Not all remain disenchanted, however. Tilda Swinton, who will next be seen in the stunning Italian-language drama I Am Love, a film she produced, is optimistic that there will always be film-makers ready to serve the market for upscale films. "I think there's never a lack of visionaries. There's never a lack of film-makers. And the most important thing to remember is that there will always be the films. The films always get made. Now even more. If you think of Paranormal Activity, the fact that films can be made so cheaply [is encouraging]... We just mustn't be dispirited. The focus must now be on distribution."
The way she sees it, distributors need to be more "kamikaze" when it comes to programming releases.
"Cinema audiences are up. People talk about this capitalistic crisis for funding in films, and the studios are all hanging their heads... but cinema audiences are up. So what we have to do is just give them more. Which doesn't mean fewer films in the same old multiplexes. But just spread it out. Give them the confidence of their expanding taste. Encourage them to see films that they wouldn't normally see. I think the distribution is really key in all of this. We need more smaller cinemas and we need to draw on a hundred years of cinema history to really encourage people to expand their taste."

▸ RECORDED DATA
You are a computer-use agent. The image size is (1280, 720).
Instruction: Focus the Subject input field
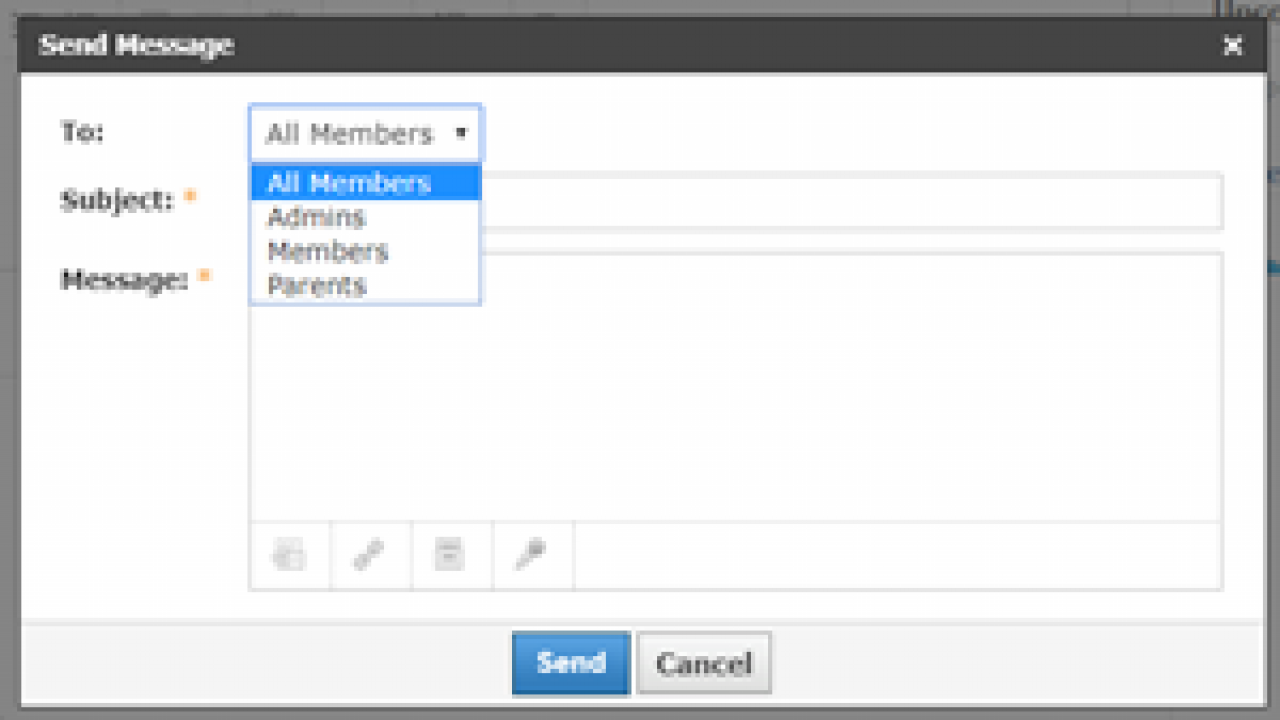coord(800,202)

▸ REQUIRED TASKS
A. In the passage about Tilda Swinton, swap "distributors" for "exhibitors" and write out the text from "Not all remain" to "to programming releases.".
B. Answer these questions using the passage about Tilda Swinton.
(i) What Italian-language drama, which she produced, will Swinton next be seen in?
(ii) What word does she use for how distributors need to be when programming releases?
(iii) What does she say is up, despite the talk of a funding crisis?
The material after the passage is separate from it.

▸ SOLUTIONS TO THE PROBLEMS
A.
Not all remain disenchanted, however. Tilda Swinton, who will next be seen in the stunning Italian-language drama I Am Love, a film she produced, is optimistic that there will always be film-makers ready to serve the market for upscale films. "I think there's never a lack of visionaries. There's never a lack of film-makers. And the most important thing to remember is that there will always be the films. The films always get made. Now even more. If you think of Paranormal Activity, the fact that films can be made so cheaply [is encouraging]... We just mustn't be dispirited. The focus must now be on distribution."
The way she sees it, exhibitors need to be more "kamikaze" when it comes to programming releases.

B.
(i) I Am Love
(ii) "Kamikaze"
(iii) Cinema audiences